━━━━━ Records ━━━━━

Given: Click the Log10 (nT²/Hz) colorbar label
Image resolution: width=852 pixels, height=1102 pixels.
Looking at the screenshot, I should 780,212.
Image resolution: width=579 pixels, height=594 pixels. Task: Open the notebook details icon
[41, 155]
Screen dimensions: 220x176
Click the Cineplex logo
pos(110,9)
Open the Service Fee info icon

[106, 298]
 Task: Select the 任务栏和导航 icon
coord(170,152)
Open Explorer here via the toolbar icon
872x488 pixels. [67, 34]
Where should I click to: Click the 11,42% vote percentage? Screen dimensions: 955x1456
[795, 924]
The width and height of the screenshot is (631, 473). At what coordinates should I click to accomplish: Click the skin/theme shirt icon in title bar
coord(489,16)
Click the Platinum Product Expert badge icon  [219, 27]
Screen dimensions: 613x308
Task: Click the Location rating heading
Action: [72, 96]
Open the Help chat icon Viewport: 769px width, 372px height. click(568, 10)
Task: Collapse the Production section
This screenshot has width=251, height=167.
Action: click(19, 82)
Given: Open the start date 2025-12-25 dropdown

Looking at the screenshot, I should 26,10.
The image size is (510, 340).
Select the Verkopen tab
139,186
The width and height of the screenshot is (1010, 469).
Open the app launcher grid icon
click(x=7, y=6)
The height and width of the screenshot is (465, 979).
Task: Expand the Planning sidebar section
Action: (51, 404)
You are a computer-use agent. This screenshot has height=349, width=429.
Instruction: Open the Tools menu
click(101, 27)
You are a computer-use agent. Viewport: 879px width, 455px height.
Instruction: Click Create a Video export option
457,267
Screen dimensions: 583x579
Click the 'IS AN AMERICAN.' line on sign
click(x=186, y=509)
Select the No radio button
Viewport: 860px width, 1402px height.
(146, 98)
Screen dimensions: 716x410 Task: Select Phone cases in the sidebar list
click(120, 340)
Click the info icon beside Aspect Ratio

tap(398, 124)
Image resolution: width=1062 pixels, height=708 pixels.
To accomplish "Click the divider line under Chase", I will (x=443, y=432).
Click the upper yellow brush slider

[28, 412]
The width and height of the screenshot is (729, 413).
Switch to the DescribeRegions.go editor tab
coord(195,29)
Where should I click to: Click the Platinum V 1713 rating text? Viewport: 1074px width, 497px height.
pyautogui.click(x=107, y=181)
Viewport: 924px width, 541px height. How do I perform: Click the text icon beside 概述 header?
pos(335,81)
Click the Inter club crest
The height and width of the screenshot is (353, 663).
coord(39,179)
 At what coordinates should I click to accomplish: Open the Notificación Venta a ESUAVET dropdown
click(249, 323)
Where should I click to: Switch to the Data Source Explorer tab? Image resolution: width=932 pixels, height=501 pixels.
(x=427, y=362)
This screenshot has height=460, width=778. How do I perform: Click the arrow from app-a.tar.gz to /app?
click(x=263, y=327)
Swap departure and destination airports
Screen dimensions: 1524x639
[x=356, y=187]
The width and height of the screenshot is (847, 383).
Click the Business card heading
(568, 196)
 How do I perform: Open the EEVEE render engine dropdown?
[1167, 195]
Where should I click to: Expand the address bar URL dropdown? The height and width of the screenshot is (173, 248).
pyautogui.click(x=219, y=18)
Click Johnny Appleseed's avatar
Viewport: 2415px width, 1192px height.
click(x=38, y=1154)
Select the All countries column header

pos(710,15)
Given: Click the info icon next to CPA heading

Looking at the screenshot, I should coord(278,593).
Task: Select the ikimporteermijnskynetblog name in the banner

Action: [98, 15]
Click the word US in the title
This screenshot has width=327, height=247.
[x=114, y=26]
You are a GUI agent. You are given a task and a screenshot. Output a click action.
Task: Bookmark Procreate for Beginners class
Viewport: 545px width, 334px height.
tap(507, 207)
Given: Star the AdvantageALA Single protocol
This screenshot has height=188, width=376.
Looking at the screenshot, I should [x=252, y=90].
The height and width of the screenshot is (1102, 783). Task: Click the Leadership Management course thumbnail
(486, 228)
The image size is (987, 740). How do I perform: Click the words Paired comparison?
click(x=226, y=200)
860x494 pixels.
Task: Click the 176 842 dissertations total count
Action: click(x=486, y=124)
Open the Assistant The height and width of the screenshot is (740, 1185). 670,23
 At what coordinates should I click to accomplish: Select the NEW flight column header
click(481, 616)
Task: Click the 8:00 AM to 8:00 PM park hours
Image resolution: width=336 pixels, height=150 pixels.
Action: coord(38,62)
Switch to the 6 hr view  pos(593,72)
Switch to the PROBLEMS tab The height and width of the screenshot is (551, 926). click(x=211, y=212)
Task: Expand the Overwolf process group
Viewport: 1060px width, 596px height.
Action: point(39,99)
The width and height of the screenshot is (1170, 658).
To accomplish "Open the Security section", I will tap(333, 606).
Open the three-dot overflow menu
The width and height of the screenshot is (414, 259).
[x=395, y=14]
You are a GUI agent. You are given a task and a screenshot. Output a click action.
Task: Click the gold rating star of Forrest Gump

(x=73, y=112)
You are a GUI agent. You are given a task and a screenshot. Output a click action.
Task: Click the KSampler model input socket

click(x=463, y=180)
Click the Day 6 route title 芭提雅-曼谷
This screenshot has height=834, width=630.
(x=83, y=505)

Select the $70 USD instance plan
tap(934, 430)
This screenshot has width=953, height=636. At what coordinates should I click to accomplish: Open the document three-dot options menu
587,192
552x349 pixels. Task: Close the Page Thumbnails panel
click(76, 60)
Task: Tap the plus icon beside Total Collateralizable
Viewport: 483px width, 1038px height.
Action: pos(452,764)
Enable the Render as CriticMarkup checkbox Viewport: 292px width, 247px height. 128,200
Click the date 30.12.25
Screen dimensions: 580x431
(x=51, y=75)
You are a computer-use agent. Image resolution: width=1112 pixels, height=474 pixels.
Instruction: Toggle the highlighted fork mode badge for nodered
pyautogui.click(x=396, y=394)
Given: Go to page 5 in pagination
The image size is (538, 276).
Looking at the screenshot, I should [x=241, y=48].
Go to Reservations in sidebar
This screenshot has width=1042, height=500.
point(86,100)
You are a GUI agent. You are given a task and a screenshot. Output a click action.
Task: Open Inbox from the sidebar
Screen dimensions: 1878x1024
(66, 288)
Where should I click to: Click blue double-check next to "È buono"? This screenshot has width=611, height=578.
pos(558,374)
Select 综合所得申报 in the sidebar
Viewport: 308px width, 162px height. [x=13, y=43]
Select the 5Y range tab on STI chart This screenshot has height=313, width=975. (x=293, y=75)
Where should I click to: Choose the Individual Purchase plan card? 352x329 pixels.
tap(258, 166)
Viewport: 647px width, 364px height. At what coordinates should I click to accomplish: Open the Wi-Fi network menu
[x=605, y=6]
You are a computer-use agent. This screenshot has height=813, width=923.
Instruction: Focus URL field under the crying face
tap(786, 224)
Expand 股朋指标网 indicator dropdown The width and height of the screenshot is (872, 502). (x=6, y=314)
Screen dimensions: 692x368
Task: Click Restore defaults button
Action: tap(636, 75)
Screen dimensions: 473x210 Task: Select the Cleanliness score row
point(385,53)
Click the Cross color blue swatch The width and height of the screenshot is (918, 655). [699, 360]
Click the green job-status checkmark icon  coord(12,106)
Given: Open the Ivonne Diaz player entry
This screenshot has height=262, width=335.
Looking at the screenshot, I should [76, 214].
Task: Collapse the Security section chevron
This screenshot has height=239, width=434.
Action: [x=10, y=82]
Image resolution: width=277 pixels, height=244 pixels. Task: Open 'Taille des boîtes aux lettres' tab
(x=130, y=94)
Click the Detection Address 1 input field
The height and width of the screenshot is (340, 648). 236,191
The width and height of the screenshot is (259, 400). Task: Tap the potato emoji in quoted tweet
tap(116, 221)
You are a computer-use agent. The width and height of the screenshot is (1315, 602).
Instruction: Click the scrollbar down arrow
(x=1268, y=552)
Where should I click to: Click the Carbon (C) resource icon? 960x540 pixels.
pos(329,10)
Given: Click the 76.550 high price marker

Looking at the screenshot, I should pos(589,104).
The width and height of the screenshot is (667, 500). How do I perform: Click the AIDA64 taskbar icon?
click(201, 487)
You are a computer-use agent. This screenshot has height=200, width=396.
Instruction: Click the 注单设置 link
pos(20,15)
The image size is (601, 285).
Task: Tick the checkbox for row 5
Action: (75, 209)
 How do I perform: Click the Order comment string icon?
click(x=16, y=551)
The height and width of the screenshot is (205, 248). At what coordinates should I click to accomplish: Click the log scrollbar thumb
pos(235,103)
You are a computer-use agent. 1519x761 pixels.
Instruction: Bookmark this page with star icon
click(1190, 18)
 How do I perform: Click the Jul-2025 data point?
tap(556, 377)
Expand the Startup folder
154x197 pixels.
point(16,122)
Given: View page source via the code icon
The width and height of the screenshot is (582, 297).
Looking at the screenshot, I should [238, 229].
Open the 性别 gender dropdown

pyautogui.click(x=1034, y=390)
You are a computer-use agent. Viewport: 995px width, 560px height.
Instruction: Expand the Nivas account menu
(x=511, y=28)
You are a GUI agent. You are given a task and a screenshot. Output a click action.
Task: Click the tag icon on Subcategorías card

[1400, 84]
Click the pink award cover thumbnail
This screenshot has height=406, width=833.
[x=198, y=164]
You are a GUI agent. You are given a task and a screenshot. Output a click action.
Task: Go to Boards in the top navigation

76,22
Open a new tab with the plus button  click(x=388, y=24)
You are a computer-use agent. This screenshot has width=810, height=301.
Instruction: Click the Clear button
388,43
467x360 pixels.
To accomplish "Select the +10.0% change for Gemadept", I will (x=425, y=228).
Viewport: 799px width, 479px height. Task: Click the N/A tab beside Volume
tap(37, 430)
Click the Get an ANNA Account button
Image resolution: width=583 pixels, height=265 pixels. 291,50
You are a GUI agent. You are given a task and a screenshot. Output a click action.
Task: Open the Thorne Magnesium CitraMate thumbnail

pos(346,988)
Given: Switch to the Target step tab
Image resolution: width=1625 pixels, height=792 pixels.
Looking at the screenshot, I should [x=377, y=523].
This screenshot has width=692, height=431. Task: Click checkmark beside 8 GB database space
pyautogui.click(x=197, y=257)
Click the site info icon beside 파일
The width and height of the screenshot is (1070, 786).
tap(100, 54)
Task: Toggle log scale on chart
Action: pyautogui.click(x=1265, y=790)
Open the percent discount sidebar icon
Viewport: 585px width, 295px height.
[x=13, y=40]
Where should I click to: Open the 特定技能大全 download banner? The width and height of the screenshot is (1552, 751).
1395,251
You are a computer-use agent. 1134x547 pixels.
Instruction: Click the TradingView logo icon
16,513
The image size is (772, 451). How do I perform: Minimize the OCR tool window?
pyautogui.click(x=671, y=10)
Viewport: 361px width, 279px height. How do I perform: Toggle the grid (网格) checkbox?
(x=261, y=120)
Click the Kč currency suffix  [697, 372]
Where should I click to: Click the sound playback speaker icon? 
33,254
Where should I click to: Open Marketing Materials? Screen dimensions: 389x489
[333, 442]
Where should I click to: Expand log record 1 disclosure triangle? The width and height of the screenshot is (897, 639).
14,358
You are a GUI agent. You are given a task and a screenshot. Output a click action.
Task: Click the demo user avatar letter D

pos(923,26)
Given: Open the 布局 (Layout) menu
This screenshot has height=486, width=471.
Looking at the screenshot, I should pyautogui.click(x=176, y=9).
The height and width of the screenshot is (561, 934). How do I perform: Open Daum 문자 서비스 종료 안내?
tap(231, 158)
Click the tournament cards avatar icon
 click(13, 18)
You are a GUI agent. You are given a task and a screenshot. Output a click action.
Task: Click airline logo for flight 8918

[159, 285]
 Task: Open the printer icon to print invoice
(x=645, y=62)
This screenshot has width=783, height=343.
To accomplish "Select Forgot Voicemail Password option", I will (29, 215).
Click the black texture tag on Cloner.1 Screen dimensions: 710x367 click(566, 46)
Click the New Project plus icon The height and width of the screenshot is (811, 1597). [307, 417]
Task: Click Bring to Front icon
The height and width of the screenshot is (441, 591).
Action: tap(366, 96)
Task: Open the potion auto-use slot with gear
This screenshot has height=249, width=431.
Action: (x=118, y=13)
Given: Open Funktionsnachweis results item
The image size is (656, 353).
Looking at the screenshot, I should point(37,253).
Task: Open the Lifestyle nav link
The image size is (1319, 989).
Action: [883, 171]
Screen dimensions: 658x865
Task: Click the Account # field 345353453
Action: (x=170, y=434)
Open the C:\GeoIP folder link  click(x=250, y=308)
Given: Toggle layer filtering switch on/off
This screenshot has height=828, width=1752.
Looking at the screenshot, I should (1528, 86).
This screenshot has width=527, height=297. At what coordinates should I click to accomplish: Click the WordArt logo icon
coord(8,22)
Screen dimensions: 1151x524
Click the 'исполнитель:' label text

━━━━━

◆ **Written instruction**
Collect and copy every line of the material above that contains the word "heading".

◆ **Correct answer**
Task: Click the Location rating heading
Click the Business card heading
Given: Click the info icon next to CPA heading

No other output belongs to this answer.